Да, крепко застряло в нашей памяти это слово! Когда говорили, что народ попал в махаджирство, моему детскому воображению представлялось, что какая-то большая мутная вода вдруг подхватила людей и унесла куда-то…
Но хотя эта большая мутная вода и правда поглотила десятки тысяч абхазцев, все-таки судьба нашего народа в конце концов сложилась по-другому, чем у убыхов. Не погас, а все разгорается очаг абхазцев, оставшихся на своей родине. А ведь могло бы случиться и иначе, мог бы и весь наш народ поголовно — кто добровольно, а кто насильственно — оказаться на гибельном пути убыхов!
Кто, спрашивается, тогда по кровавым следам народа приехал бы сюда изучать убыхский или абхазский языки? Кто бы был этот человек? Во всяком случае — не я. Не то что приехать сюда — я и на свет, наверно бы, не смог появиться!
Все, что у меня есть сегодня — мое образование, моя специальность, моя родина, мои учителя и мои ученики, — всего этого просто-напросто не было бы, да и быть не могло.

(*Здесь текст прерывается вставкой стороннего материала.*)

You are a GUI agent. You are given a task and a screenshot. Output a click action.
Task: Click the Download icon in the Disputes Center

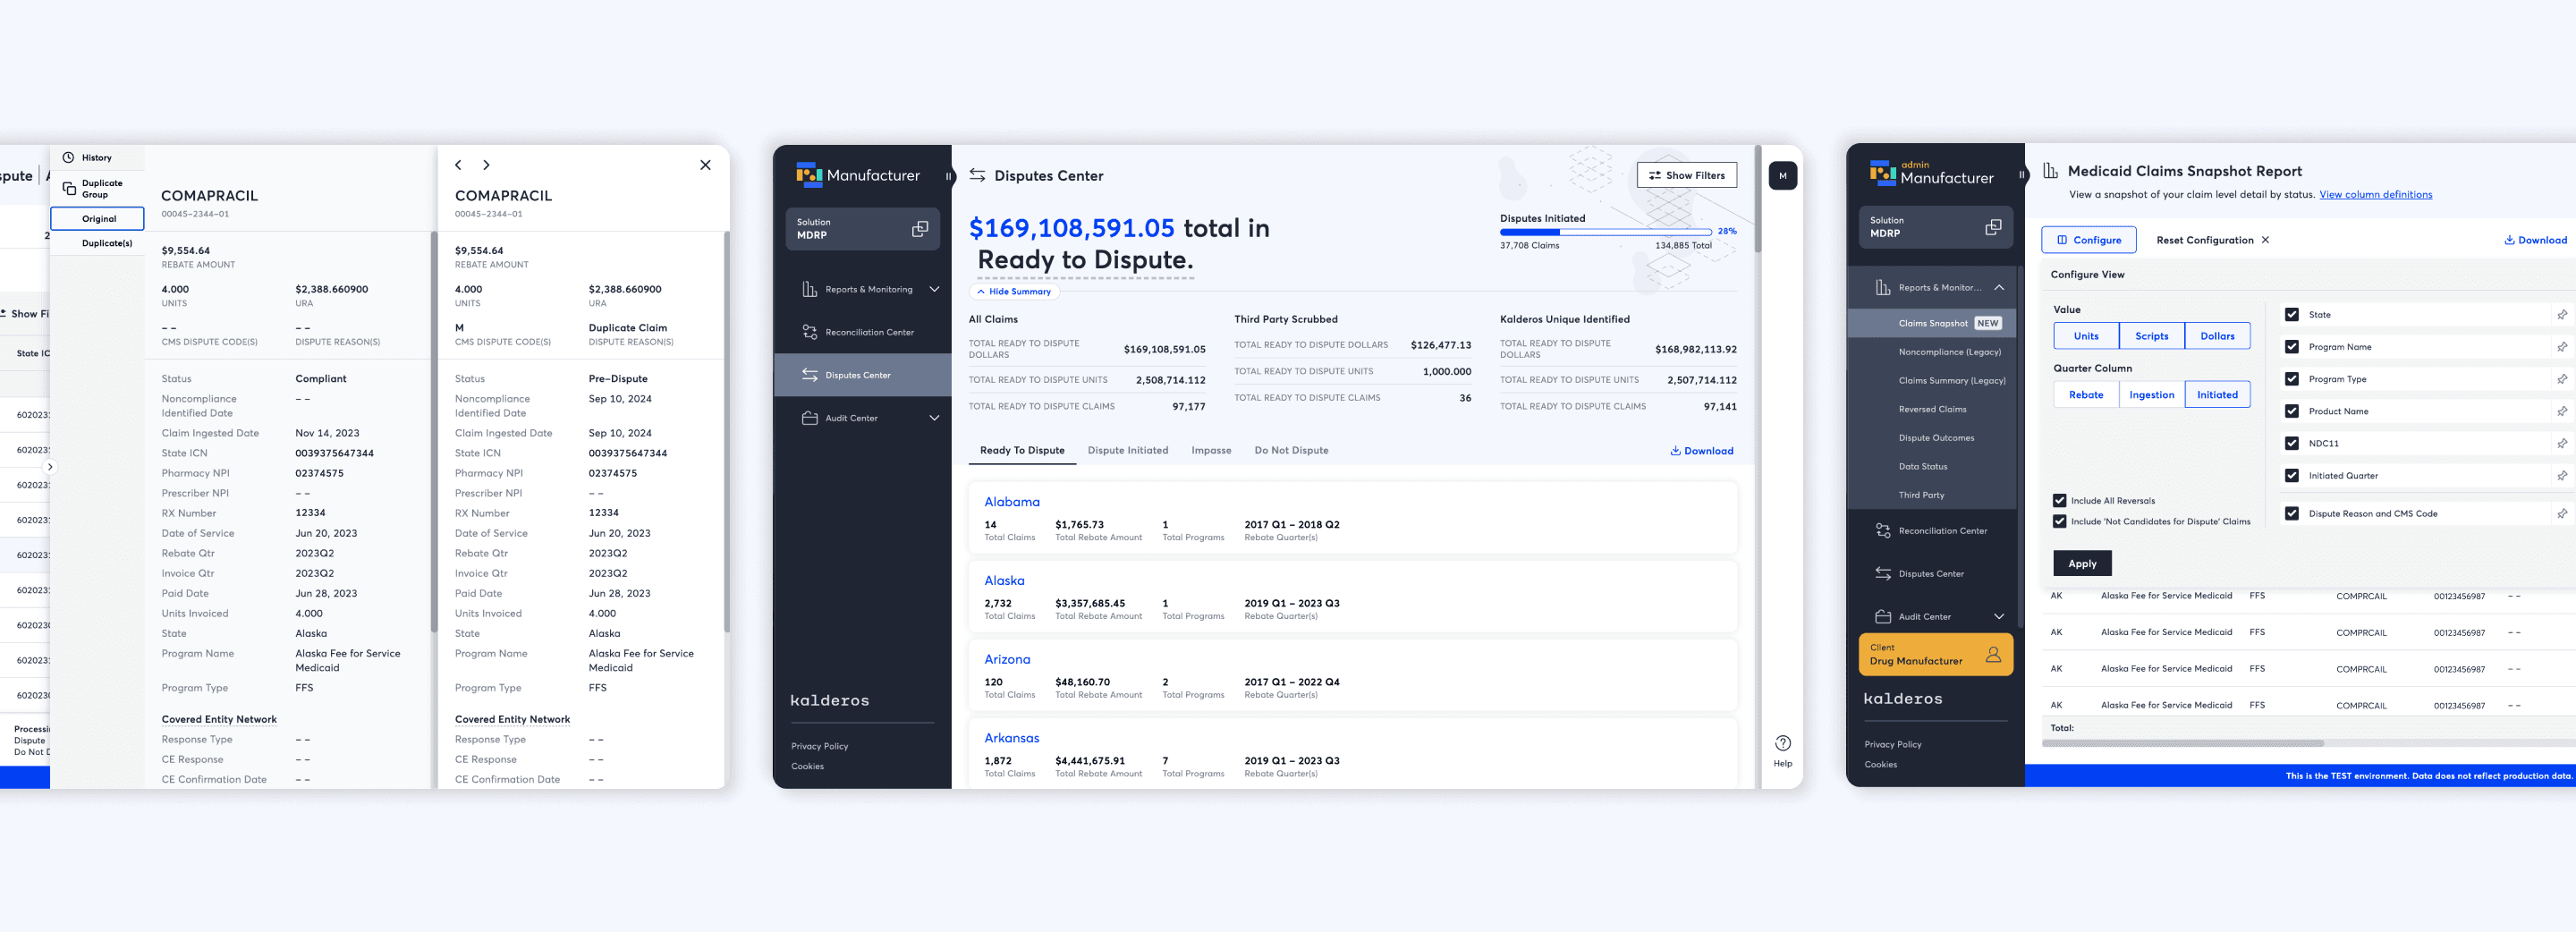tap(1676, 451)
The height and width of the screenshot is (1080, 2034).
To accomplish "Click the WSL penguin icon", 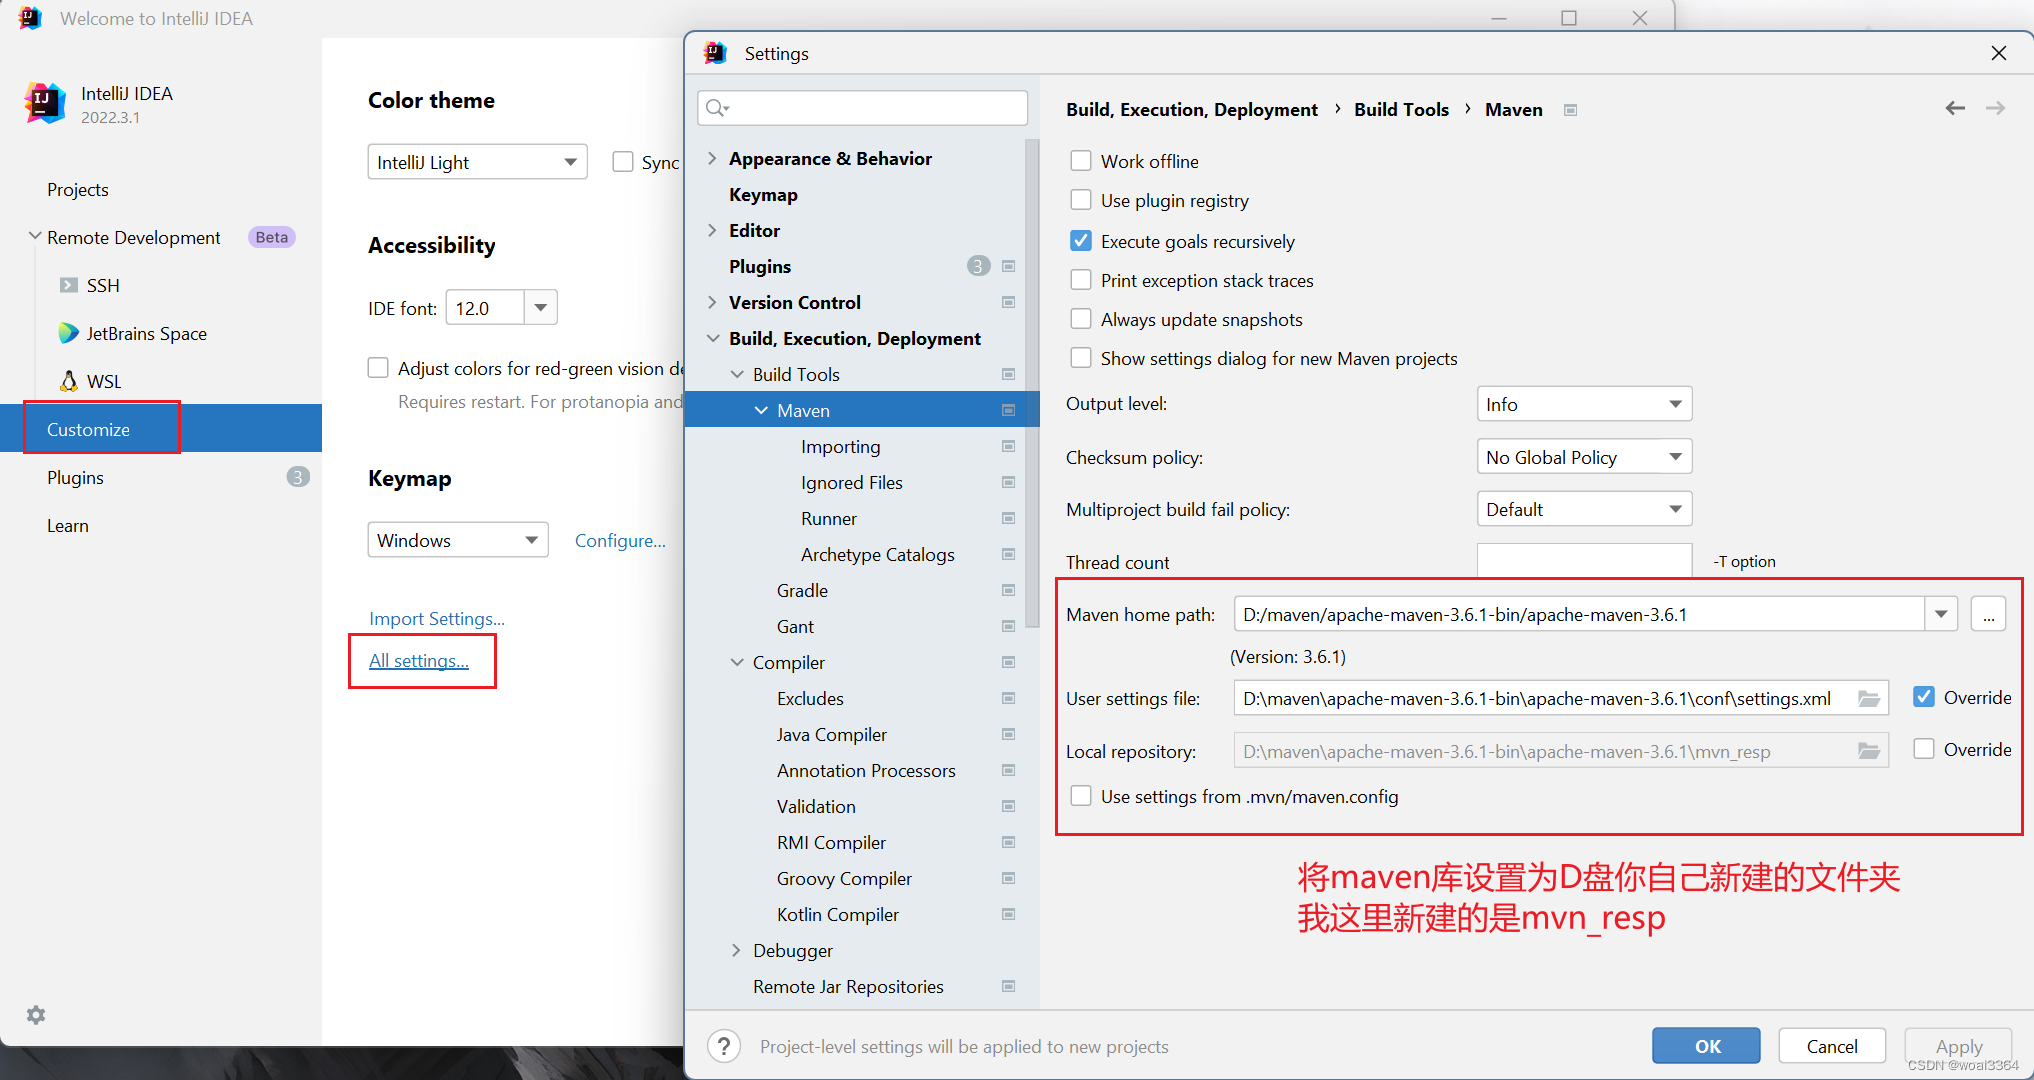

Все, что я услышал от этого одинокого старика, от этого последнего живого среди мертвых, как будто говорит мне, что гибельный путь убыхов был предопределен, что они не могли избрать себе другую судьбу. Но я ведь тоже сын многострадального народа, народа с похожей историей, но с другой судьбой. Я приехал сюда из страны, чье прошлое говорит: «Да! Вроде бы и с нами все должно было быть так, как с ними!» Должно было, но не случилось! И раз это так, то логика, которая доказывает, что убыхи должны были исчезнуть, содержит в себе какую-то нелепость, какое-то неприемлемое для меня противоречие!
Я перебираю в памяти все, что в нашей собственной истории похоже на историю убыхов, и — нет! — не могу согласиться, не хочу согласиться с тем, что и у них не могло быть другой судьбы! И то, что я, абхазец, сижу здесь сегодня, — тоже против этой безнадежной логики!